Slot Value Proof
Brevis storage proof attestation via zk-SNARKs enables efficient verification of any EVM storage slot value from a connected remote chain.
Previous sections described how Brevis sync (historical) block headers through ZK proofs. By using the synced block header information as the ground truth, one can prove the remote chain's EVM storage slot value by proving the following three parts:
- 1.validity of a block state root that matches the synced block header info;
- 2.validity of the contract account storage within the block state root;
- 3.validity of the slot value with the account storage.

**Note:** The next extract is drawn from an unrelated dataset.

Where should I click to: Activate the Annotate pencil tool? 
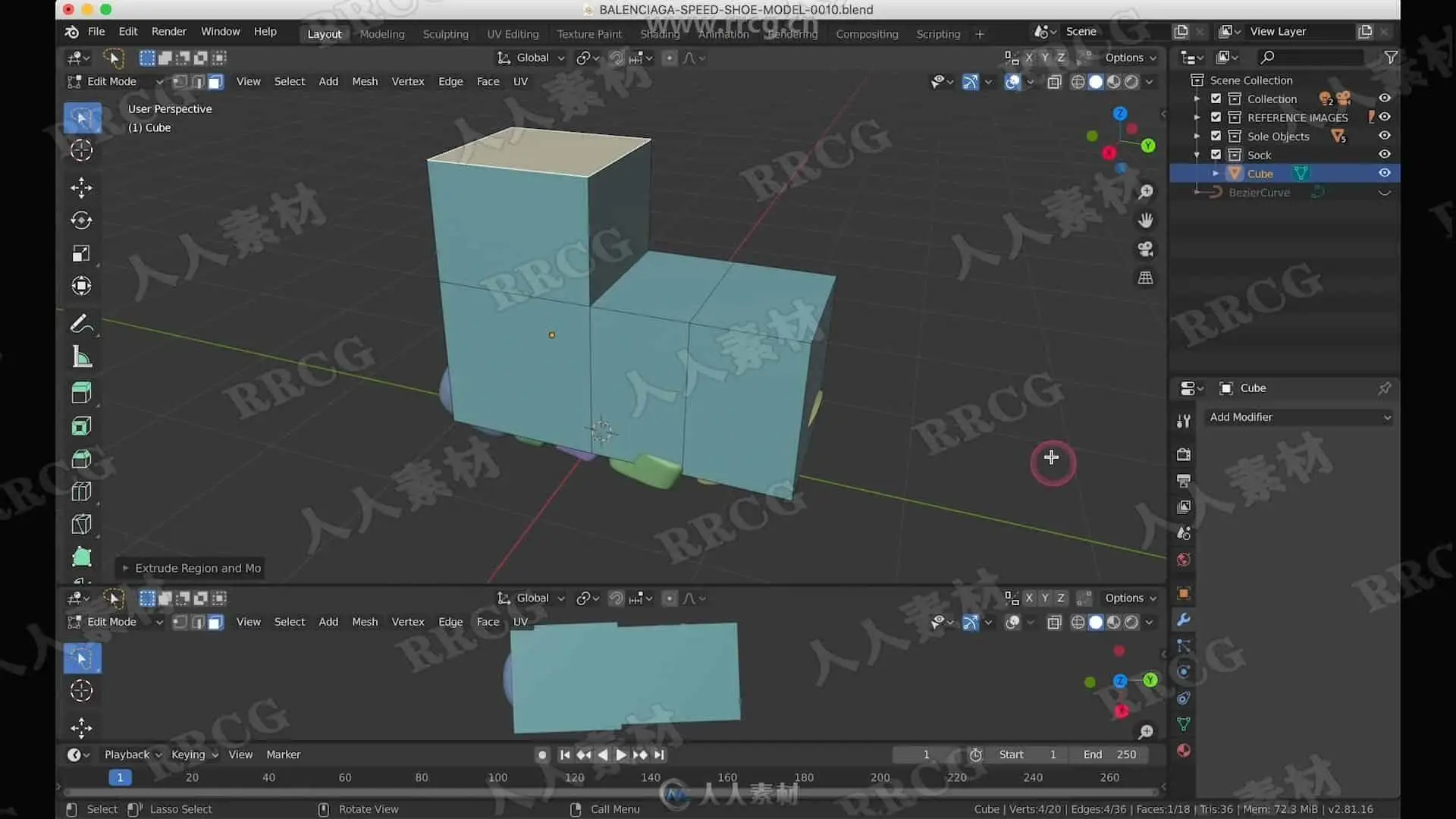[81, 324]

Public Inputs (can be used by on-chain app contracts):
BlockHash: block hash of this slot located
AddressProofKey: keccak256(eth address) as the account proof RLP key
Slot: slot key
SlotValue: slot value, also included in the storage MPT leaf
BockNumber: block number of this slot located
Private inputs include data fields about
- Block header RLP
- Account proof MPT information, including account address keccak256 hash, the account proof leaf RLP, account proof MPT node RLP array
- Storage proof MPT information, including storage key hash, storage value RLP, storage MPT leaf RLP, and storage MPT node RLP array
Given a block number and block header RLP, the circuit attests to the validity of the RLP data and verifies whether the decoded block number matches the given block number. Meanwhile, the circuit decodes the state root for the account circuit.
The account circuit takes the account MPT (Merkle Patricia Trie) and account info RLP as private inputs and the account address as public input. It proves the validity of the account MPT and checks if the MPT root matches the state root in the block header. The circuit also decodes the storage hash for the storage circuit.
The storage circuit takes the storage MPT as the private input and the slot key/value as the public input. It proves the inclusion of the slot value in the MPT leaf, validates the MPT, and verifies if the MPT root matches the storage hash obtained from the account circuit.
These circuit components together form a storage proof circuit, with a storage proof automatically generated upon the arrival of a new slot attestation request.